Wycie jest sposobem komunikacji między wilkami i służy zacieśnianiu więzów grupy. Wilki wyją, by oznajmić innym swoje położenie, kończą w ten sposób udane polowanie lub odstraszają intruza. W czasie wycia panuje tak przyjazna atmosfera, że nikomu nic złego stać się nie może. Dotyczy to także ludzi.
Wilki wyją zazwyczaj wieczorem i wcześnie rano. Dźwięk jest jednostajny, trwający od kilku do kilkunastu sekund, często powtarzany (sesja może trwać do 2 minut). Wycie stada zaczyna się od pojedynczego głosu samca, po czym dołączają do niego kolejne osobniki. Wycie słychać zazwyczaj z odległości 2 – 3 km. Dlaczego polscy naukowcy wyją do wilków?
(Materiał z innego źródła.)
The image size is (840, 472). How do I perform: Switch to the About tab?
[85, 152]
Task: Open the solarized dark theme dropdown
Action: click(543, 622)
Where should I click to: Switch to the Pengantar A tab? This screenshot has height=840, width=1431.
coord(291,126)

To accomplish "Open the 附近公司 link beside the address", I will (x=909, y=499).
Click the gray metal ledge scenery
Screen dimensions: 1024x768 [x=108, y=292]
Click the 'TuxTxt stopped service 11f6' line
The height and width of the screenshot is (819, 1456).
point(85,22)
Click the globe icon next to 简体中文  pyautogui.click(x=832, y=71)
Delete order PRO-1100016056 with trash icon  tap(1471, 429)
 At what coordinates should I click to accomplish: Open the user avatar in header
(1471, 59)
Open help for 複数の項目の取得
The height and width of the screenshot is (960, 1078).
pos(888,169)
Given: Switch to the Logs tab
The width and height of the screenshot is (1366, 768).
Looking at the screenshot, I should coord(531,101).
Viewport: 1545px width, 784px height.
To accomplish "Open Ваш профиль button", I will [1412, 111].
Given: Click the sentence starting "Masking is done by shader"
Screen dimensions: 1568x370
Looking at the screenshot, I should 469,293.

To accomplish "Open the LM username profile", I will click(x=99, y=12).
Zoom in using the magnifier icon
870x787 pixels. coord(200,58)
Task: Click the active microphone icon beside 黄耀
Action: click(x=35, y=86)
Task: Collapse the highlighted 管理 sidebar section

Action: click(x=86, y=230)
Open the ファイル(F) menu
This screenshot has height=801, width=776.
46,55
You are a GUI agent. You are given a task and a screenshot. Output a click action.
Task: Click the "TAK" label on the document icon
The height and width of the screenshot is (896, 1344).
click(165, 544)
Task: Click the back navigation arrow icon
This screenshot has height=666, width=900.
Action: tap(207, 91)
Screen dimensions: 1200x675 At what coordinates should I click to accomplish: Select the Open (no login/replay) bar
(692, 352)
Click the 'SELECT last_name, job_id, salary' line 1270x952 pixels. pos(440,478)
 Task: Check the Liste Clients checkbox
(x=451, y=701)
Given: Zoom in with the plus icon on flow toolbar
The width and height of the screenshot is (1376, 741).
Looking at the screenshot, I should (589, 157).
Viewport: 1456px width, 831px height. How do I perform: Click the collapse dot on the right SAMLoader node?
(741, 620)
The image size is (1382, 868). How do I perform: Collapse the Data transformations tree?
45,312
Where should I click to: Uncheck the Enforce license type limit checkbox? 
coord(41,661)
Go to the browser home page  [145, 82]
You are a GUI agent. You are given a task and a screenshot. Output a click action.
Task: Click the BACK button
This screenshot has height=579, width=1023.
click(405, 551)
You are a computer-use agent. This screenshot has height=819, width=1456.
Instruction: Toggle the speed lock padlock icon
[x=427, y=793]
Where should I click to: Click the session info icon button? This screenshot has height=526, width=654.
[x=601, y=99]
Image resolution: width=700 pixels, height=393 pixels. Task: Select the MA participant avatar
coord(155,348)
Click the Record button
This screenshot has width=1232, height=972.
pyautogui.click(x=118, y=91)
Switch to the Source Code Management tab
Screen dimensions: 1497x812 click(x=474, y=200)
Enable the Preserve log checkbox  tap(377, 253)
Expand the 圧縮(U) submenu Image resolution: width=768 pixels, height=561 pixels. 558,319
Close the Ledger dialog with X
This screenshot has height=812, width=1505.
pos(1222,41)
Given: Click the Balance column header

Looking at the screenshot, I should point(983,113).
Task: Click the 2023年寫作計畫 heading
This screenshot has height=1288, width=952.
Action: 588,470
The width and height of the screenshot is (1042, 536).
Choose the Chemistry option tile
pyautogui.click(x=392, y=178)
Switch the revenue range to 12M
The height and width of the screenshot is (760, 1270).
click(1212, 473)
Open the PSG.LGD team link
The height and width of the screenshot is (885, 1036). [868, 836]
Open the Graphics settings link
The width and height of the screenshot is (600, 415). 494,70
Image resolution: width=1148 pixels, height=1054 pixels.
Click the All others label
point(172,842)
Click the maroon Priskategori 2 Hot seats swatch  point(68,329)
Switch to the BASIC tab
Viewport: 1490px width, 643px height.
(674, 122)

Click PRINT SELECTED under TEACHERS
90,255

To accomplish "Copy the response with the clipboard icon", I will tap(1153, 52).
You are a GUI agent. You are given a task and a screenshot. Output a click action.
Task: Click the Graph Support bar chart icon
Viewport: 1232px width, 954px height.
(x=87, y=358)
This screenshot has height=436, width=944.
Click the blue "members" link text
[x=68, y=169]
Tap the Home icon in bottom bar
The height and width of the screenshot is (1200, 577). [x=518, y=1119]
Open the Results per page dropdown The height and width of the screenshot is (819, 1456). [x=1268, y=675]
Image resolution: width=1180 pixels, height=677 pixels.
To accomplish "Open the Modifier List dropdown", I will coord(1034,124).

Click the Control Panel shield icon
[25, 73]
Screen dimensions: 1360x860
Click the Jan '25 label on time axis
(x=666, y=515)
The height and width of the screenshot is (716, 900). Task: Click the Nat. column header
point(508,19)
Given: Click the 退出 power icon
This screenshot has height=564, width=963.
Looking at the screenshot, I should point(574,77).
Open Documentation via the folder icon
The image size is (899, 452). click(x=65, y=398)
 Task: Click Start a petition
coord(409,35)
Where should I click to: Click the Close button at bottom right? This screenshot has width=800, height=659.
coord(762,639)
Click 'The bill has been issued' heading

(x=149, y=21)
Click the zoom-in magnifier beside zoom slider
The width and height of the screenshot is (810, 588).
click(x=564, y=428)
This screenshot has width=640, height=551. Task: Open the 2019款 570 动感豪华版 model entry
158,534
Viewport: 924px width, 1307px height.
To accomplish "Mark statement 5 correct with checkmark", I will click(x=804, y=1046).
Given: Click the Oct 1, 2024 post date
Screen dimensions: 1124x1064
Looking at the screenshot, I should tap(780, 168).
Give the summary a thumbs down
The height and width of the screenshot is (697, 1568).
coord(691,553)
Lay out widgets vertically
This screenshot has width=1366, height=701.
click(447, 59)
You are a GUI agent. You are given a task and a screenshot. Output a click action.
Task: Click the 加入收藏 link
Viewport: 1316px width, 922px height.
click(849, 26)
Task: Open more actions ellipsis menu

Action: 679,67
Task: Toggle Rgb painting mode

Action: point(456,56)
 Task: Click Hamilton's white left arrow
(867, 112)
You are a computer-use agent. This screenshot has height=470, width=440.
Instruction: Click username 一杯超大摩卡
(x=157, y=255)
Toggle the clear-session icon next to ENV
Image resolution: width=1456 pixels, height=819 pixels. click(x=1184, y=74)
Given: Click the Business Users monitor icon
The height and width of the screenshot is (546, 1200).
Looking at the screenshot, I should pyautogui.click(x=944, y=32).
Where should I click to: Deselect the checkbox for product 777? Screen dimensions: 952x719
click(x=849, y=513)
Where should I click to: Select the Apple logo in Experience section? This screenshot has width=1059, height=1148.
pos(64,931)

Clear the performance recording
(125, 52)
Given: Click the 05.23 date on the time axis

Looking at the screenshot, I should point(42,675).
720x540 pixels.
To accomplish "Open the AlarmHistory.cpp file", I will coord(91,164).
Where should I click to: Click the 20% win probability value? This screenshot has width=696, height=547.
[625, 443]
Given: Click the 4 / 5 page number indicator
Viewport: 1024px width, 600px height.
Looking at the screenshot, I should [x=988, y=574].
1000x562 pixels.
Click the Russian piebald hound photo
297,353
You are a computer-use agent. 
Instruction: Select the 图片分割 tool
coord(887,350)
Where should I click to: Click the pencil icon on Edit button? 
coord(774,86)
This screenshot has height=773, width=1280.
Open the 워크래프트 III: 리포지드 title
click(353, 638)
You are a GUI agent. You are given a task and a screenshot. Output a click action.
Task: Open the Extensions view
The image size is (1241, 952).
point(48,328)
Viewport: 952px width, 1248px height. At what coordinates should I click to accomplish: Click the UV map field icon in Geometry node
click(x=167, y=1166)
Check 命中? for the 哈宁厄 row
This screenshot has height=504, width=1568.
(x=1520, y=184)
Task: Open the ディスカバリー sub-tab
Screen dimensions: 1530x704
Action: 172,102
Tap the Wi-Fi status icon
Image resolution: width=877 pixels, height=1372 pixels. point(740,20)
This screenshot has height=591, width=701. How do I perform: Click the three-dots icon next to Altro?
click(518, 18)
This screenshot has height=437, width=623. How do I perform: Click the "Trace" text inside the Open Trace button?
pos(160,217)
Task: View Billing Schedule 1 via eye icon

W ten sposób pytają je: gdzie jesteście, ile was jest i w jakim wieku?
Chcemy się dowiedzieć, jak osobniki w tej grupie rodzinnej współpracują ze sobą, ile czasu spędzają ze sobą, czy współpracują przy polowaniu, przy wychowie młodych i w jakim stopniu — tłumaczy dr Katarzyna Bojarska z Instytutu Nauki o Środowisku z Uniwersytetu Jagiellońskiego.
Ciekawe, czy uda im się zdobyć jakąkolwiek odpowiedź. Prowadzenie dialogu z wilkami nie jest bowiem prostą sprawą. Wilki rzadko odpowiadają i raczej nie szukają okazji do spotkania z człowiekiem. Jeżeli nocne wycie nie pomoże, badacze z PAN i UJ zawsze mogą sięgnąć po książkę francuskiego naukowca Gerarda Menatory, który opisał swoje wieloletnie obserwacje zachowania i zwyczaje wilków, żyjących na wolności.